Provincial / State sides
- Years: Team / Apps / (Points)
- 2005, 08, 13: North Harbour / 19 / (85)
- 2009: Northland / 10 / (0)
- Correct as of 22 October 2013

= Jon Elrick =

Jonathan "Jon" Elrick (born 11 October 1983) is a New Zealand rugby union player. He plays in the fly-half (and occasionally inside centre) position for the provincial based ITM Cup side North Harbour.

==Playing career==
Elrick made his provincial debut for North Harbour in 2005, and in 2006 was signed by Welsh club Llandovery. Initially playing mainly at first five-eighth Elrick reached 131 points in ten appearances he also showed to be very good kicker and this was shown in Wales when he scored all of the team's points in six matches. In 2007 Elrick had moved to England to feature in the Bedford Blues. The move came about because of Elrick's agent knew Mike Rayer and he got in touch about coming to Bedford. The main reason Elrick came to Bedford was because the standard in Wales wasn't as good as he had hoped and he also was a second pick at fly half and wasn't getting enough playing time in New Zealand. He finished the season as the second highest individual points scorer with 144 points in 28 matches. Elrick left the team following their 2007/08 season. In 2008 Elrick returned to North Harbour and in 2009 he was linked with New Zealand club, Northland. He regularly played first-five eighth but again was a second pick in the position playing most of the season in the reserves.

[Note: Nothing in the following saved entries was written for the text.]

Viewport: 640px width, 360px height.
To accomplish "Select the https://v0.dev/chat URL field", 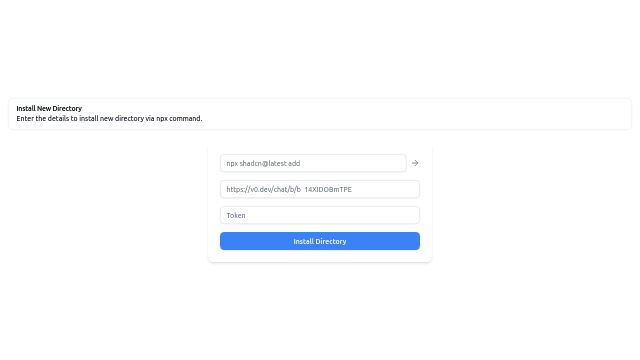I will 320,189.
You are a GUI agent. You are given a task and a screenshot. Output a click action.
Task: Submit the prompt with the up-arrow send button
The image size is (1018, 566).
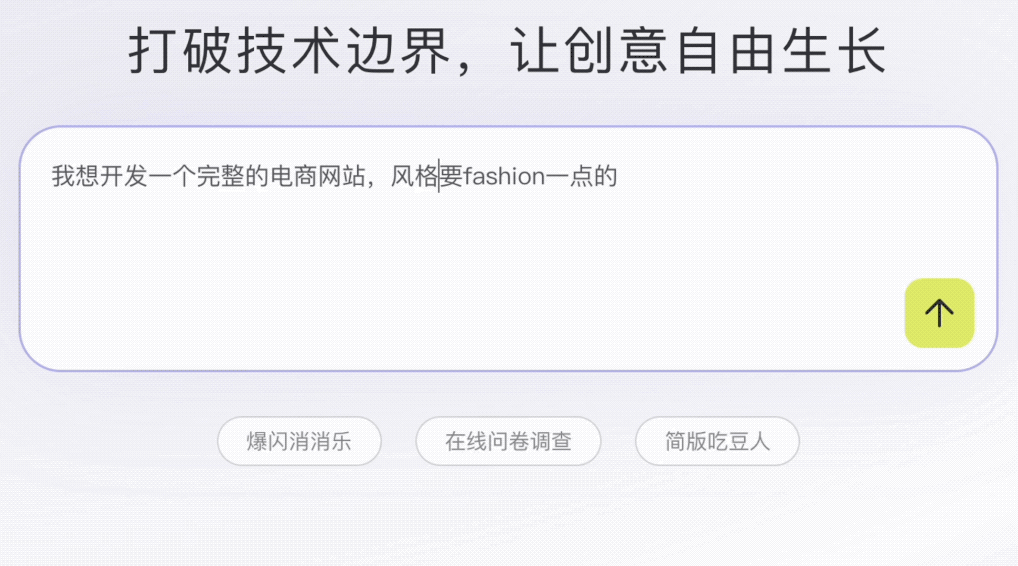coord(939,313)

In 2011 Elrick moved to France playing in the amateur Fédérale 1 competition for USA Limoges and CA Périgueux. He then returned to New Zealand for a second time to play for his home provincial union, North Harbour, in the opening game of the 2013 ITM Cup.

==Early life==
Elrick come from a football background with both his parents playing for New Zealand. His dad Adrian won 91 caps playing football for New Zealand and starred in the 1982 World Cup even grabbing Zico's top after the Kiwis played Brazil. His mum Nadine played more than 60 times for the New Zealand ladies' team. Even Elrick himself received a call-up for the under-17 World Cup squad, but it was rugby that finally came calling.

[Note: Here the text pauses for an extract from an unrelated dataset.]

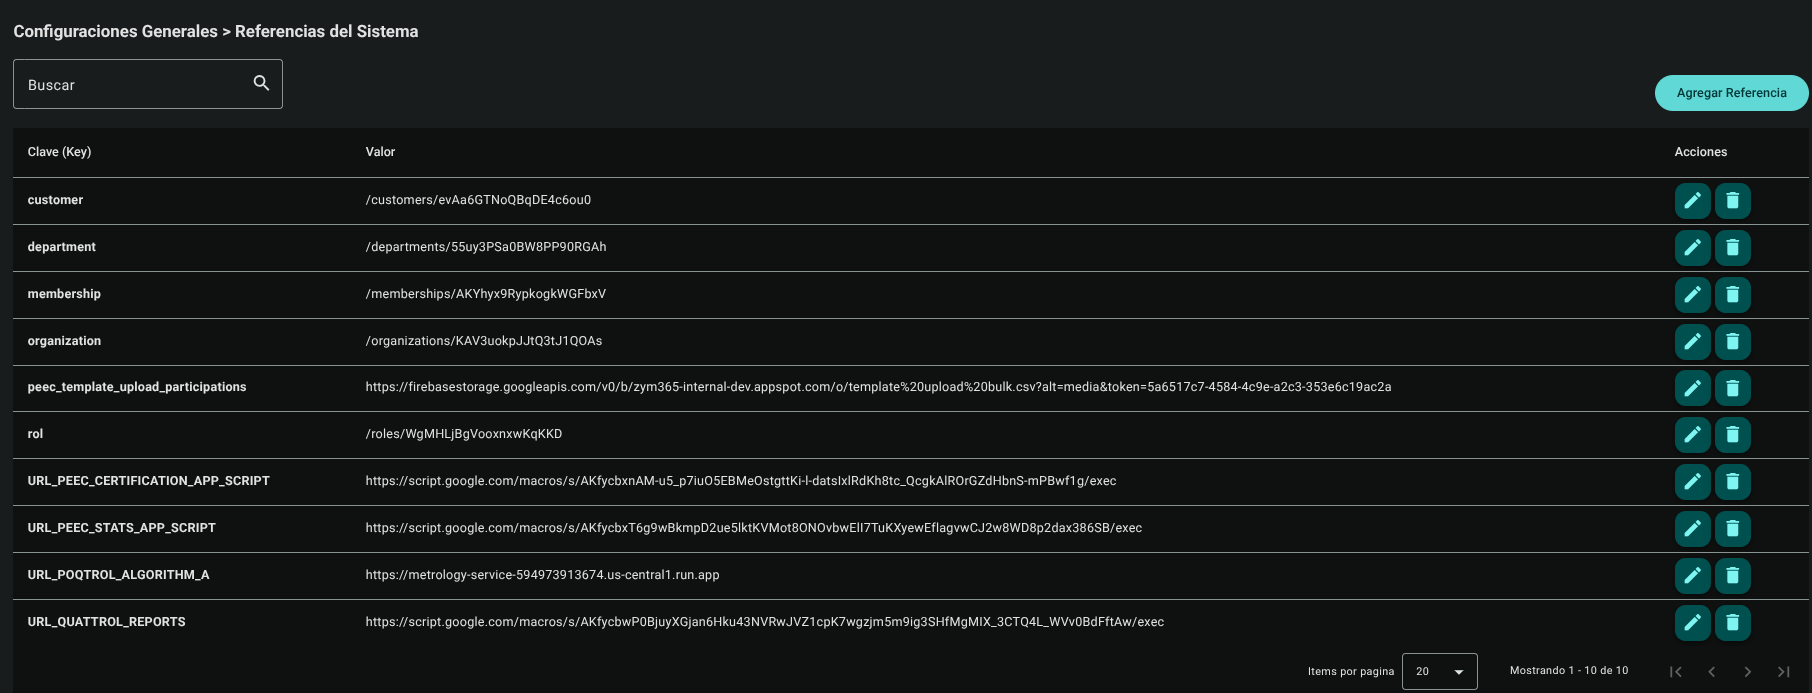Focus the Buscar search field

click(x=148, y=84)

Elrick didn't actually start playing rugby until he was 14 or 15 years old. When he went to college he was playing rugby in the morning and football in the afternoon. He finally had to make a decision and he chose rugby. All of his mates played rugby and he enjoyed the training and social side a lot more. Elrick's Dad was pretty disappointed because he was in the under-17 football squad, but Elrick never looked back. At 23 years old Elrick had definitely fitted plenty into his rugby playing career. The number 10 played his rugby for Takapuna Tigers in New Zealand and the provincial rugby team North Harbour.